* **Activity**: Continue the excerpt on translation and protein synthesis from mRNA, starting after its final sentence.

* **Excerpt**:

Translation and Protein Synthesis from mRNA
Mechanism of Translation
Translation is where the information in mRNA finally becomes a protein. This process takes place on ribosomes in the cytoplasm and requires mRNA, tRNAs, and various protein factors working in concert.
The mRNA sequence is read in groups of three nucleotides called codons. Each codon specifies a particular amino acid (or signals the ribosome to stop). There are 64 possible codons total: 61 code for amino acids and 3 are stop codons. tRNAs serve as adaptors: one end carries a specific amino acid, and the other end has an anticodon that base-pairs with the complementary codon on the mRNA.
Translation has three stages:
- Initiation: The small ribosomal subunit binds to the mRNA and locates the start codon (AUG). The initiator tRNA, carrying the amino acid methionine, pairs with this codon. The large ribosomal subunit then joins to form the complete ribosome, with the initiator tRNA sitting in the P site.
- Elongation: The ribosome moves along the mRNA one codon at a time. At each step, the appropriate tRNA enters the A site, a peptide bond forms between the growing chain and the new amino acid (catalyzed by rRNA in the large subunit), and the spent tRNA exits through the E site. This cycle repeats, building the polypeptide chain from its amino (N) terminus to its carboxyl (C) terminus.
- Termination: When the ribosome reaches a stop codon (UAA, UAG, or UGA), no tRNA binds. Instead, release factors enter the A site, triggering hydrolysis of the bond between the polypeptide and the final tRNA. The completed polypeptide is released and the ribosomal subunits dissociate.
Post-translational Modifications and the Genetic Code
A freshly made polypeptide isn't necessarily a finished protein. Post-translational modifications shape it into its functional form:
- Folding: The polypeptide folds into a specific three-dimensional structure, often assisted by chaperone proteins. Misfolded proteins can be tagged for destruction by the proteasome or, in some cases, cause disease (prion diseases like mad cow disease involve misfolded proteins).

* **Supplied data**:
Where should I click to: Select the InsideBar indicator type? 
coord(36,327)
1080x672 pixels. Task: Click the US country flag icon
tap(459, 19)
--
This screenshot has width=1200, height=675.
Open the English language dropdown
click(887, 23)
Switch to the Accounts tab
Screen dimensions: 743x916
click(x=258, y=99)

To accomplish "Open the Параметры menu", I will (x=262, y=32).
* * *
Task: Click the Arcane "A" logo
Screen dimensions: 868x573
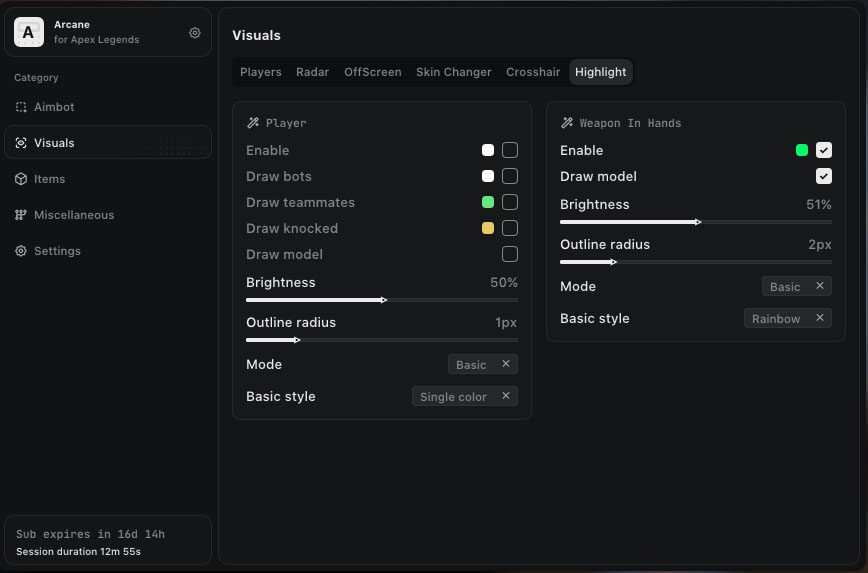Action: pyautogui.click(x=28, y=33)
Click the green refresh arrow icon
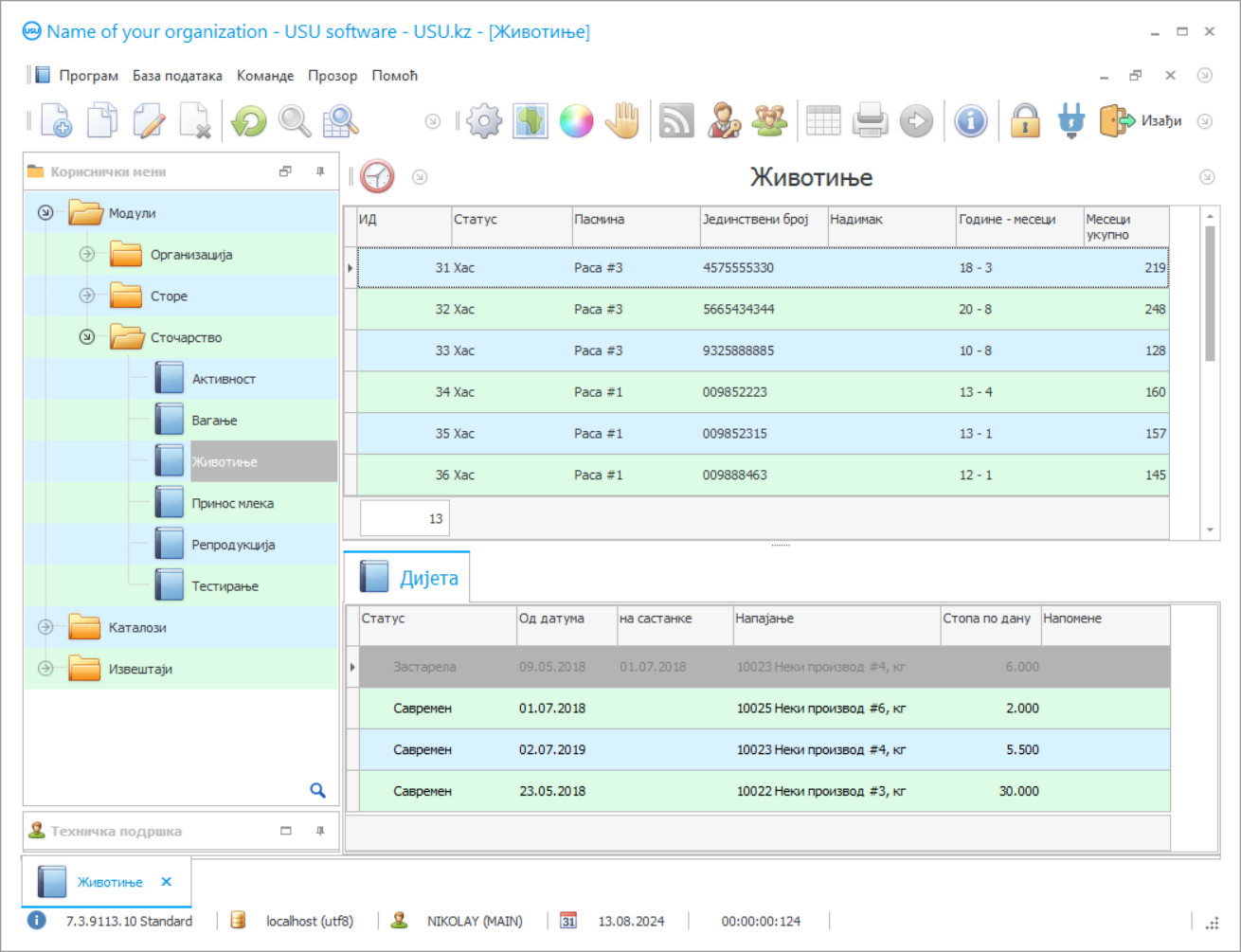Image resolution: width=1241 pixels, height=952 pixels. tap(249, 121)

* **Output for this exercise**:
- Cleavage: Portions of the chain may be cut away to activate the protein. Insulin, for example, is produced as a longer precursor called proinsulin that must be cleaved to yield the active hormone.
- Chemical modifications: Functional groups can be added. Common examples include phosphorylation (adding a phosphate group, often to regulate protein activity on/off), glycosylation (adding sugar chains, important for cell surface proteins), and disulfide bond formation (which stabilizes protein structure in extracellular environments).
The genetic code itself has several notable properties:
- It is nearly universal across all life. From bacteria to humans, the same codons specify the same amino acids, with only minor variations in some mitochondria and a few microorganisms. This universality is strong evidence that all life shares a common ancestor.
- It is degenerate (or redundant), meaning multiple codons can code for the same amino acid. For instance, leucine is specified by six different codons. This redundancy provides some buffer against mutations: a change in the third position of a codon often still produces the same amino acid, a pattern known as wobble.
- The universality of the code is what makes recombinant DNA technology possible. A human gene inserted into a bacterium will be read using the same code, allowing the bacterium to produce a human protein like insulin. This principle underlies the entire biotechnology industry.